#### [Stated problem]
Show each line of the records containing the string "Open", counting only matches in the same case.

#### [Extracted information]
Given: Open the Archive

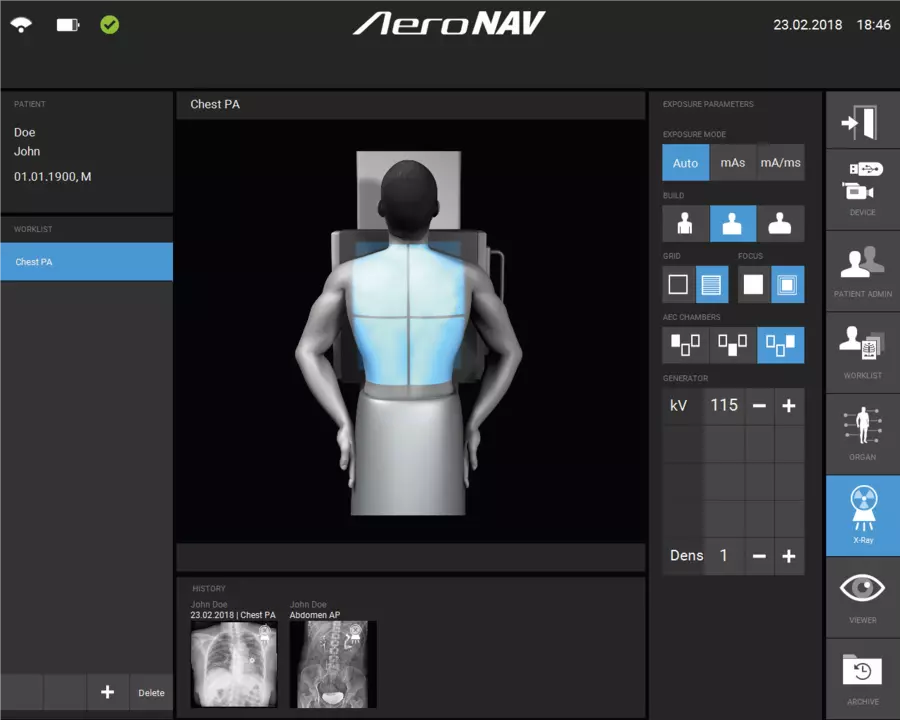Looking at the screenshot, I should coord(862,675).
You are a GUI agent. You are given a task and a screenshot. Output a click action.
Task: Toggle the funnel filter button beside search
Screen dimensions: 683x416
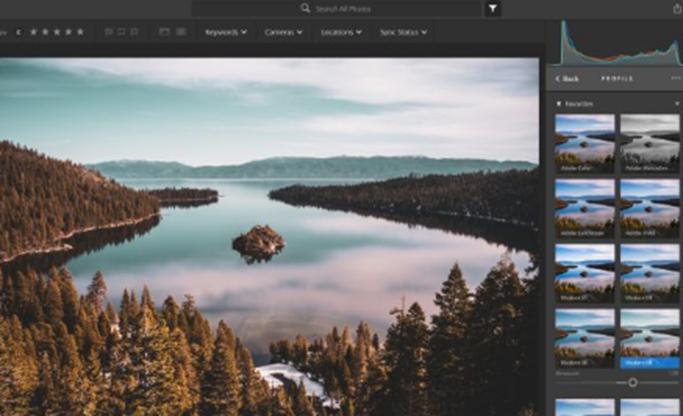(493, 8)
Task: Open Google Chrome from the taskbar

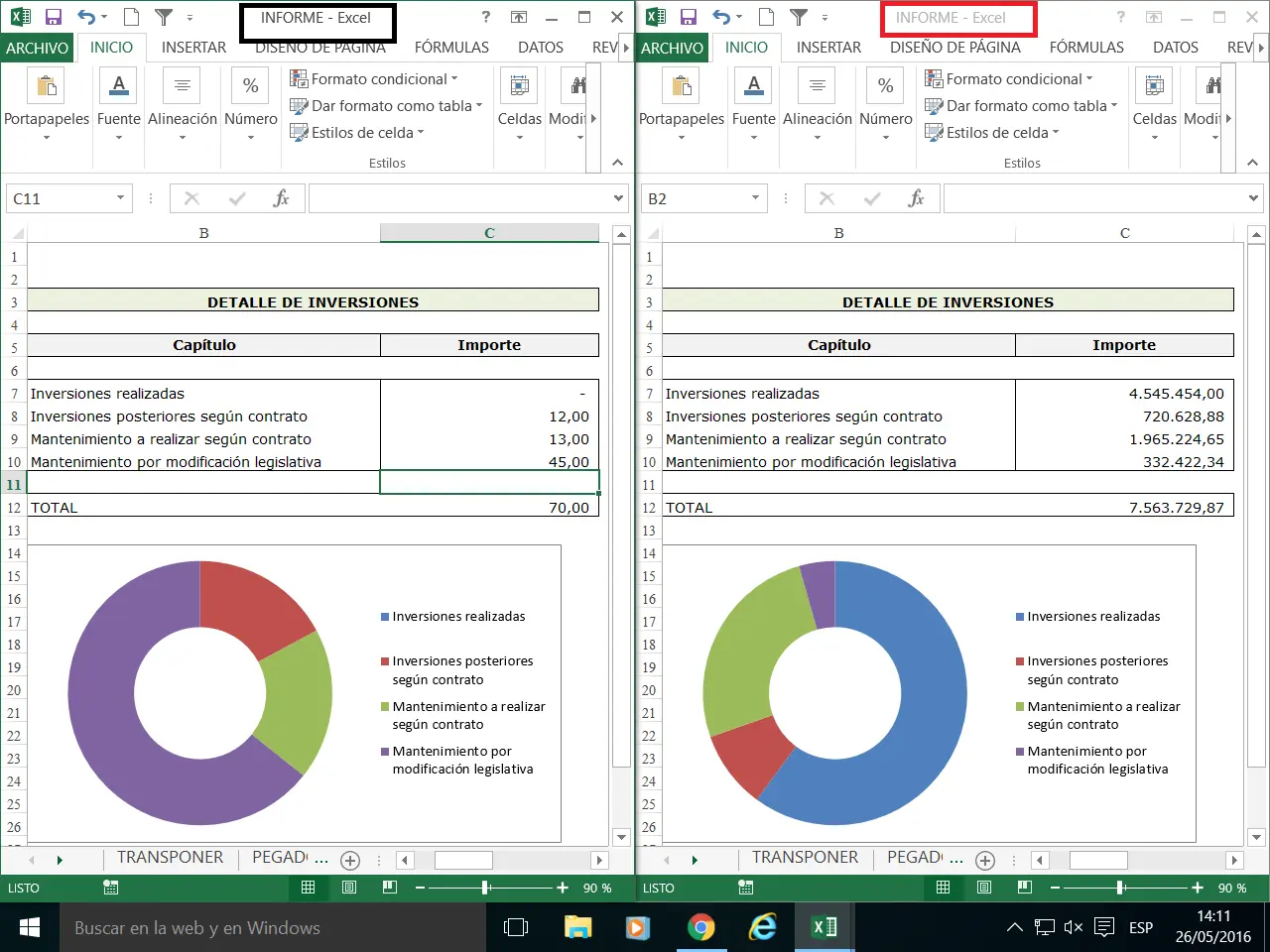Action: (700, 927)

#### [Result of the exercise]
Given: Open the Archive
Task: Open Google Chrome from the taskbar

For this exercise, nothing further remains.